Within the material below, locate the line with "This screenshot has height=1078, width=1662." and the line with "The height and width of the screenshot is (1371, 2401).", then return those two lines and all lines between them, exactly as written.

• **Supplied material**:
◆ ◆ ◆ ◆ ◆ ◆ ◆
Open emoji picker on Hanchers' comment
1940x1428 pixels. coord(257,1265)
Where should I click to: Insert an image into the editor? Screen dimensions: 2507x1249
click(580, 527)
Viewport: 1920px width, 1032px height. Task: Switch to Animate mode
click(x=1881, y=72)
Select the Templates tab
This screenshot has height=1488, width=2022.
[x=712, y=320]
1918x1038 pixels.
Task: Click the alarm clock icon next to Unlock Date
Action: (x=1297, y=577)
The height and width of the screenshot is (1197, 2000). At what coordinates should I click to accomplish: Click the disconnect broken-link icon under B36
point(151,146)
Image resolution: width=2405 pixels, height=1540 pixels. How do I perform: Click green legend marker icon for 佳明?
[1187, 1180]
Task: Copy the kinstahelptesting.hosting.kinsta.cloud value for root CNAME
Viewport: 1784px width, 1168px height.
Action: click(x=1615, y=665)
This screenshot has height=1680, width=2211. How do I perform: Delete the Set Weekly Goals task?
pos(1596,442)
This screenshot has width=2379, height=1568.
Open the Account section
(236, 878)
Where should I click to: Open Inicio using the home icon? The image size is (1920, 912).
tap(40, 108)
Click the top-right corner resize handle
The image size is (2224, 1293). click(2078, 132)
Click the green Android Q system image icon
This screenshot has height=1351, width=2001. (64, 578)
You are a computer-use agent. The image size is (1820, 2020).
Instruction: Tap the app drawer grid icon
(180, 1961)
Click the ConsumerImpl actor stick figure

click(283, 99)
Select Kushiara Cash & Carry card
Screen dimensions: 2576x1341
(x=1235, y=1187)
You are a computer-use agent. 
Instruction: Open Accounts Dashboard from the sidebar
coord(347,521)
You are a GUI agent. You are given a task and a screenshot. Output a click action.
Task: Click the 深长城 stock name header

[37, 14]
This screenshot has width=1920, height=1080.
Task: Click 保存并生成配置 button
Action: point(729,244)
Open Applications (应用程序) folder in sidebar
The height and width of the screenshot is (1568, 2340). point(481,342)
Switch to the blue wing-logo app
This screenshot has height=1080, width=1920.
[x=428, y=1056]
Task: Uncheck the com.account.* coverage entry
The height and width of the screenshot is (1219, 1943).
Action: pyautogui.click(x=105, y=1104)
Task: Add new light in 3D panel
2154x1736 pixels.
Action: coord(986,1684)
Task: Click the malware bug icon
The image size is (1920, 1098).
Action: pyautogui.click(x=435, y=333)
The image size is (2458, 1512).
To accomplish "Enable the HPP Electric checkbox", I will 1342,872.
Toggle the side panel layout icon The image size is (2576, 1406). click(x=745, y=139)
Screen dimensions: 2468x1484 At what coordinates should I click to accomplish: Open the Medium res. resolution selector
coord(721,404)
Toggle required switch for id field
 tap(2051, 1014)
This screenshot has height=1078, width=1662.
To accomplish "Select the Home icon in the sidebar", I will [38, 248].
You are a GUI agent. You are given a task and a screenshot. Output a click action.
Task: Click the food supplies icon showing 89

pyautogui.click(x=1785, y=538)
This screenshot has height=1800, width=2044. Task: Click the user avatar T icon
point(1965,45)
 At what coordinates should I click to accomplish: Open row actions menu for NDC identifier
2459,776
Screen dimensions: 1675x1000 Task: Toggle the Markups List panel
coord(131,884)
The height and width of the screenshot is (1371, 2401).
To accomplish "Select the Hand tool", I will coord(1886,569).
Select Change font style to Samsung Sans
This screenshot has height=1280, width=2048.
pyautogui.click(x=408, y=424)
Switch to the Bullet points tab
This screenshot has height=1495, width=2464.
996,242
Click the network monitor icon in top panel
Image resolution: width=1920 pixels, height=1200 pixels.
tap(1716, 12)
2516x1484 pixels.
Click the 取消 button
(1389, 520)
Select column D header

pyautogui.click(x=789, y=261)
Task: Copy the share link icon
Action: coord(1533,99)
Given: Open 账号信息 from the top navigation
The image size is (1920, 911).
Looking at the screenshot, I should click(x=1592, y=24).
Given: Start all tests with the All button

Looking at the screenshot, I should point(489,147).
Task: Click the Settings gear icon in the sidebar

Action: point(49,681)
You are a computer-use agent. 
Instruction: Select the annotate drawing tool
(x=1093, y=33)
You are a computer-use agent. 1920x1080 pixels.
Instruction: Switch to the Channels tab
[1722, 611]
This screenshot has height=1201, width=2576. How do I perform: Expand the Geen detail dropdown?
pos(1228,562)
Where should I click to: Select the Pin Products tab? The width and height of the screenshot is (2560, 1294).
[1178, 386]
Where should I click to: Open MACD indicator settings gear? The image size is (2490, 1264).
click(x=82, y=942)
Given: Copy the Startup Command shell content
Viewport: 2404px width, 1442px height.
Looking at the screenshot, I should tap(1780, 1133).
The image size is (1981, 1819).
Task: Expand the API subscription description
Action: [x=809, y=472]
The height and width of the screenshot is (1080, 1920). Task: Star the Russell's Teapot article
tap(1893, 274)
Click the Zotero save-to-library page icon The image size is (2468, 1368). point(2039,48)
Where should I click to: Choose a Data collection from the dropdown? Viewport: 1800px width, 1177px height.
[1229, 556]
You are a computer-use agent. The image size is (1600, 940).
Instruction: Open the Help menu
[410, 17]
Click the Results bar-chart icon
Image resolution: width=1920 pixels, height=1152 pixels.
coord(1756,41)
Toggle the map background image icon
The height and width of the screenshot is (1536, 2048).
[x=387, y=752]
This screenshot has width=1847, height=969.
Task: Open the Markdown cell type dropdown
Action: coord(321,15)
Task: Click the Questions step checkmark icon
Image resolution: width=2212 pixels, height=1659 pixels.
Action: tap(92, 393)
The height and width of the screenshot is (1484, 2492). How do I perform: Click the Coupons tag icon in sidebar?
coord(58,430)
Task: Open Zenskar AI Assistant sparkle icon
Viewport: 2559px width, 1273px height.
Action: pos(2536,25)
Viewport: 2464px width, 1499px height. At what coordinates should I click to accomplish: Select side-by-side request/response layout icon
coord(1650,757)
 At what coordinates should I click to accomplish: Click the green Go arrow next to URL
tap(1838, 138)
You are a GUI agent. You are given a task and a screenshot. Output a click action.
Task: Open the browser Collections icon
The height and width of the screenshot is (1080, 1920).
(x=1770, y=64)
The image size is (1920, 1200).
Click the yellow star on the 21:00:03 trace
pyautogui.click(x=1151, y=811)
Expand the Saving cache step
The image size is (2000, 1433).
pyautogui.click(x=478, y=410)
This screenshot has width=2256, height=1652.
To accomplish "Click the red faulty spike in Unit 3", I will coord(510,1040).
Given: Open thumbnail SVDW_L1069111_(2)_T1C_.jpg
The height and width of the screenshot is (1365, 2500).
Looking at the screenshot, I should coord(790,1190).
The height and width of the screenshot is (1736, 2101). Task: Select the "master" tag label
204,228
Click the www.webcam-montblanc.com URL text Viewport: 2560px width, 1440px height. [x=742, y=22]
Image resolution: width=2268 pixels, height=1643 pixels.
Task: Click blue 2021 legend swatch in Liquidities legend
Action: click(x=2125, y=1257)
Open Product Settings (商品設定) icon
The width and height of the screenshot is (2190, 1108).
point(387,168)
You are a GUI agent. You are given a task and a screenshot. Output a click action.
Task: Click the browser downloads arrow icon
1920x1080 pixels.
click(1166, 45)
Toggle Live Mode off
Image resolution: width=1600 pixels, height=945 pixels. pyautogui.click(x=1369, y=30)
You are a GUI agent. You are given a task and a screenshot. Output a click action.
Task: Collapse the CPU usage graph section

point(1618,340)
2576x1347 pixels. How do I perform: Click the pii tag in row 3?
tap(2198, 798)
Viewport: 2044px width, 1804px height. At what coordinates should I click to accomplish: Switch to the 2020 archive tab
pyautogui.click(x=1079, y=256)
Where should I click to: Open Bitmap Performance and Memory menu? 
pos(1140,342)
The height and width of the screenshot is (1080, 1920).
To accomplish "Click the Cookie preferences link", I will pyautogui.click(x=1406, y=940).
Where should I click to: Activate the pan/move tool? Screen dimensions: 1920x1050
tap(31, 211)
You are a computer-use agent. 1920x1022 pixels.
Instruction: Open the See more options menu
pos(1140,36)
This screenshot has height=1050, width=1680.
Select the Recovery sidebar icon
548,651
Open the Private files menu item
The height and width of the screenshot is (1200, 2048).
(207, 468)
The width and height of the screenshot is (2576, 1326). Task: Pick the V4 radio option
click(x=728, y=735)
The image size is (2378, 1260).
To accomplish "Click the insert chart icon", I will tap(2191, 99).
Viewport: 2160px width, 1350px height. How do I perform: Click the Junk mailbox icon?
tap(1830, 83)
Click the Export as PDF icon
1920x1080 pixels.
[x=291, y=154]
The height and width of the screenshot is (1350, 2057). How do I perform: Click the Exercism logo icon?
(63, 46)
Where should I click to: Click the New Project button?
◆ ◆ ◆ ◆ ◆ ◆ ◆
• **Exercise solution**:
This screenshot has height=1078, width=1662.
To accomplish "Select the Home icon in the sidebar", I will [38, 248].
You are a GUI agent. You are given a task and a screenshot. Output a click action.
Task: Click the food supplies icon showing 89

pyautogui.click(x=1785, y=538)
This screenshot has height=1800, width=2044. Task: Click the user avatar T icon
point(1965,45)
 At what coordinates should I click to accomplish: Open row actions menu for NDC identifier
2459,776
Screen dimensions: 1675x1000 Task: Toggle the Markups List panel
coord(131,884)
The height and width of the screenshot is (1371, 2401).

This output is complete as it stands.